As required by Section 953(b) of the Dodd-Frank Wall Street Reform and Consumer Protection Act, and Regulation 402(u) of Regulation S-K, we are providing the following disclosure about the relationship of the annual total compensation of our employees to the annual total compensation of Benjamin P. Cowart, our President and CEO.

 

For fiscal year 2021,

 

The median of the annual total compensation of all our employees, other than Mr. Cowart, was $76,887.

 

Mr. Cowart’s annual total compensation was $730,995, as reported in the Total column of the “Summary Executive Compensation Table” on page 25.

 

Based on this information, the ratio of the annual total compensation of Mr. Cowart to the median of the annual total compensation of all employees is estimated to be 9.5:1.

 

Identification of Median Employee

 

For purposes of the foregoing CEO pay ratio disclosure, we were required to identify the “median employee” of our workforce, without regard to their location, compensation arrangements or employment status (full-time versus part-time) and then determine the annual total compensation that “median employee” earned during 2021. We determined our “median employee” during 2021 for purposes of determining our CEO pay ratio for that year by identifying the employee whose compensation was at the median of the compensation of our employee population (other than our CEO) for 2021. The applicable SEC rules require us to identify a “median employee” only once every three years, as long as there have been no material changes in our employee population or employee compensation arrangements that we reasonably believe would result in a significant change to our CEO pay ratio disclosure.

 

To identify the median of the annual total compensation of all employees, as well as to determine the annual total compensation of our median employee and our CEO, we took the following steps:

 

(1)We selected December 31, 2021, as the date on which to determine our median employee. As of that date, we had 288 employees, with 288 employees based in the United States and no employees located outside of the United States.
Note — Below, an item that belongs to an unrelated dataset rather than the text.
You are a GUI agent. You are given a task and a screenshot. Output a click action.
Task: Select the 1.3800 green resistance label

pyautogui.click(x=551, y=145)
(2)For purposes of identifying the median employee from our employee population base, we considered total cash compensation, as compiled from our payroll records. We selected total cash compensation as it represents the principal form of compensation delivered to all our employees and this information is readily available. In addition, we measured compensation for purposes of determining the median employee using the year-to-date period ended December 31, 2021.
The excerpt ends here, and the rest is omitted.